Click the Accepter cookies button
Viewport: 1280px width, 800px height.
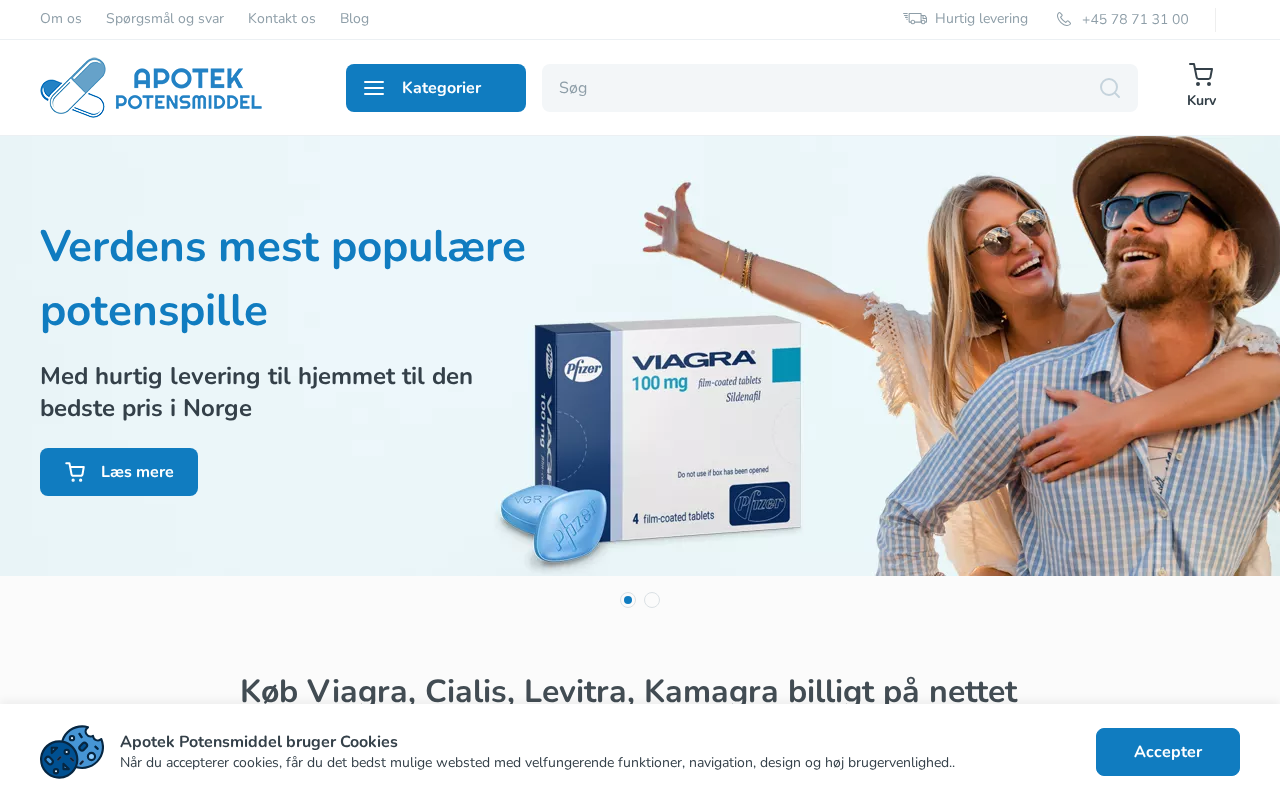(1168, 752)
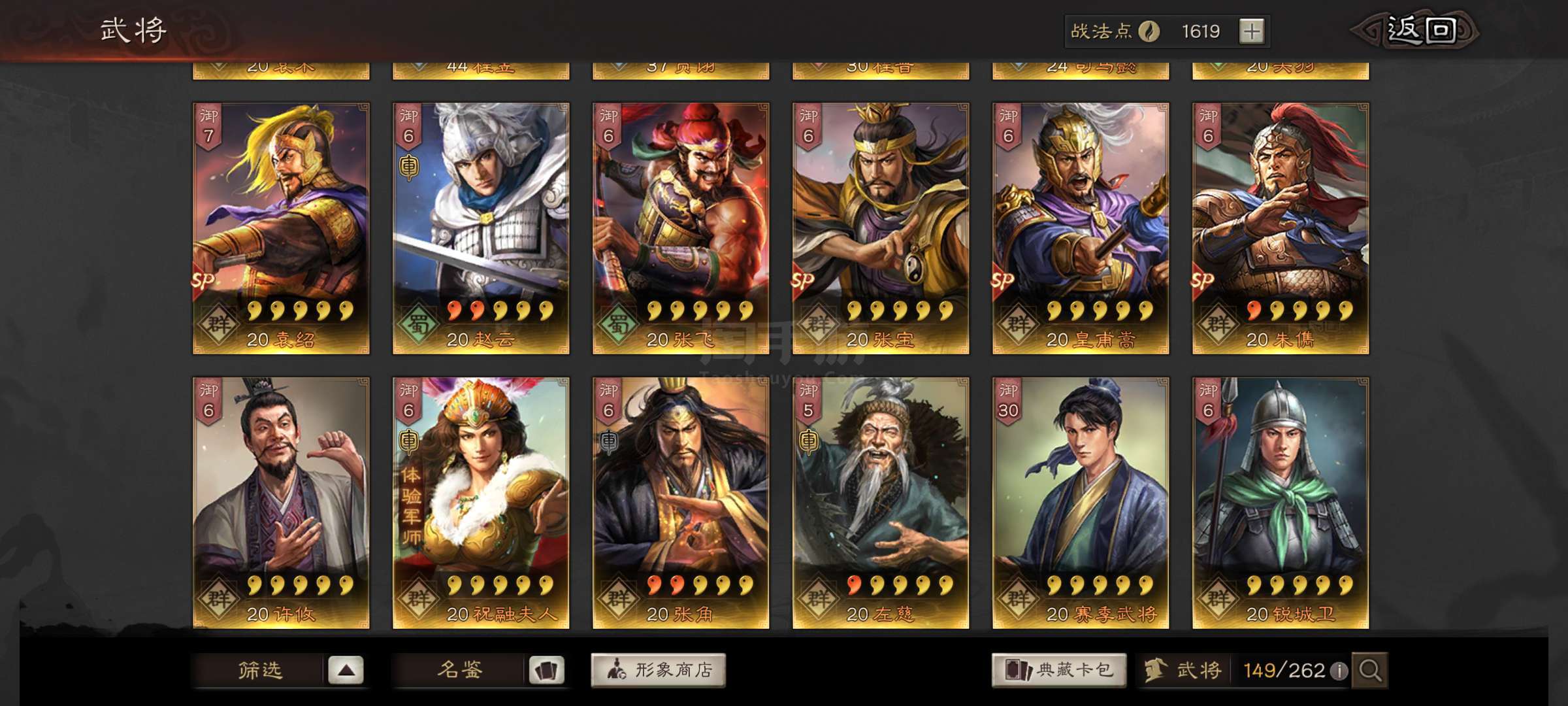Click the info icon next to 149/262
This screenshot has height=706, width=1568.
[1339, 671]
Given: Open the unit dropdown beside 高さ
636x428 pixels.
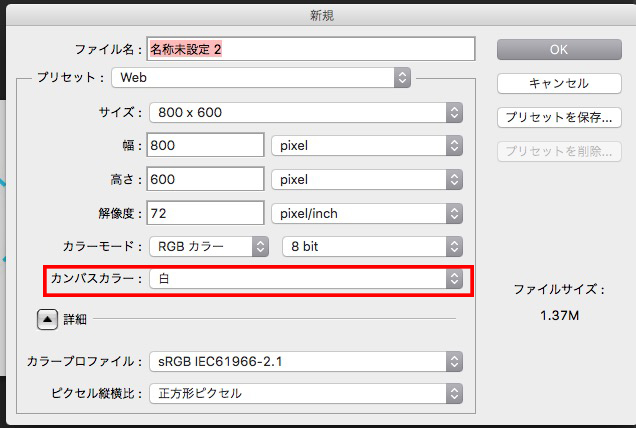Looking at the screenshot, I should [x=367, y=180].
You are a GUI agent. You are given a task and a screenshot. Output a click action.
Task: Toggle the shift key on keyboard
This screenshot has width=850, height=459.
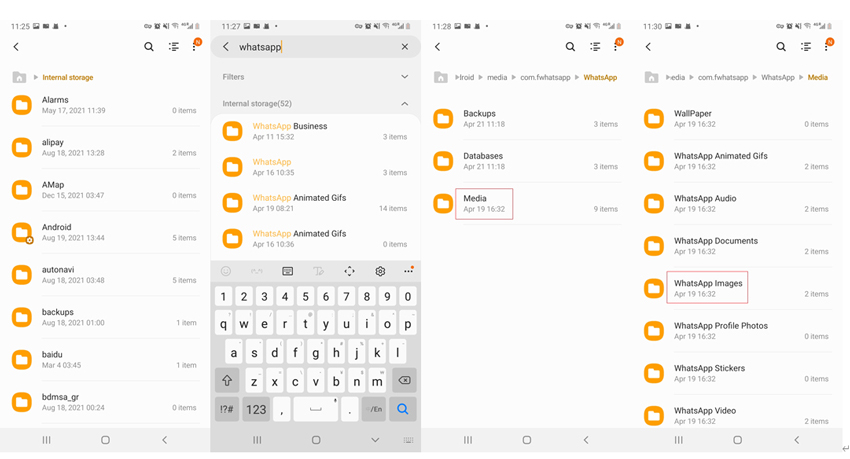pyautogui.click(x=227, y=381)
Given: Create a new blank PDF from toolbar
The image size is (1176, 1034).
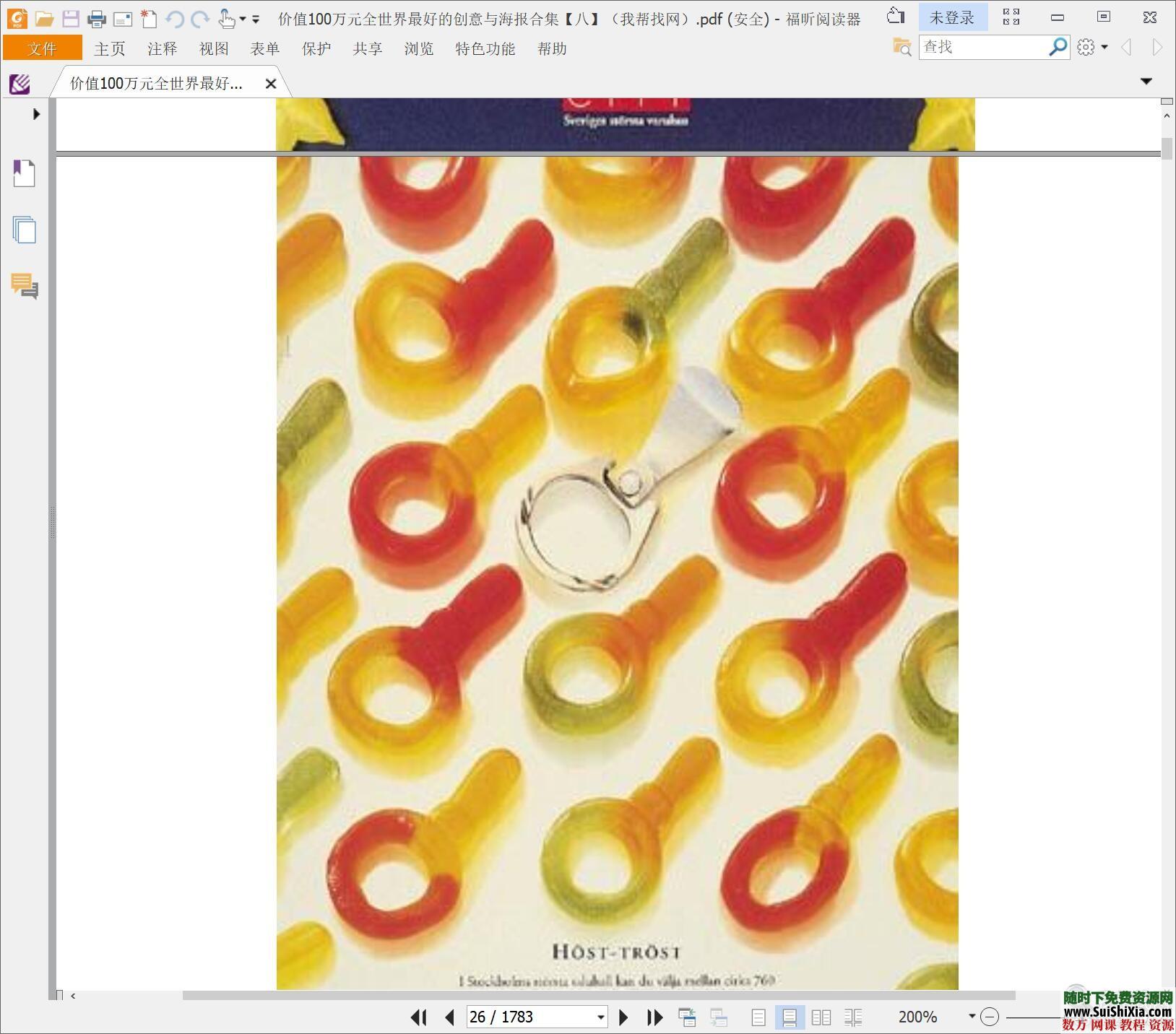Looking at the screenshot, I should [x=149, y=19].
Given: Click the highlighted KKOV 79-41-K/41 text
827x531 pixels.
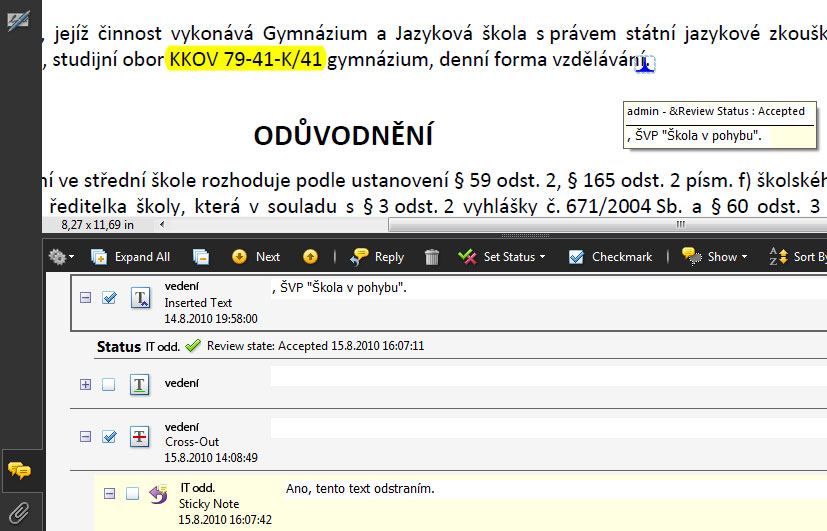Looking at the screenshot, I should pyautogui.click(x=246, y=60).
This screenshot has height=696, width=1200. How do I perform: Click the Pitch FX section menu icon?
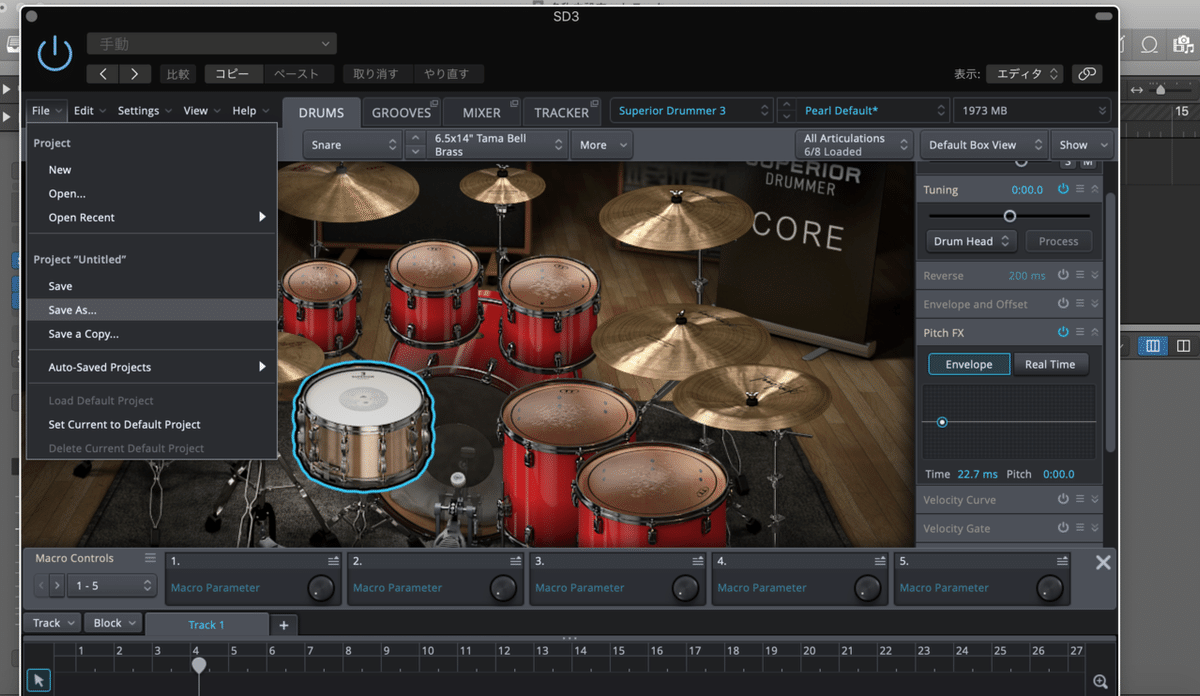tap(1080, 332)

----

Print out all the material word for word but exclude any images.

• Answer below:
Click the Accepter cookies button
Viewport: 1280px width, 800px height.
(1168, 752)
Click the info icon next to 149/262
This screenshot has height=706, width=1568.
[1339, 671]
Given: Open the unit dropdown beside 高さ
636x428 pixels.
Looking at the screenshot, I should [x=367, y=180].
You are a GUI agent. You are given a task and a screenshot. Output a click action.
Task: Toggle the shift key on keyboard
This screenshot has width=850, height=459.
pyautogui.click(x=227, y=381)
Given: Create a new blank PDF from toolbar
The image size is (1176, 1034).
Looking at the screenshot, I should [x=149, y=19].
Given: Click the highlighted KKOV 79-41-K/41 text
827x531 pixels.
Looking at the screenshot, I should pyautogui.click(x=246, y=60).
This screenshot has height=696, width=1200. How do I perform: Click the Pitch FX section menu icon?
tap(1080, 332)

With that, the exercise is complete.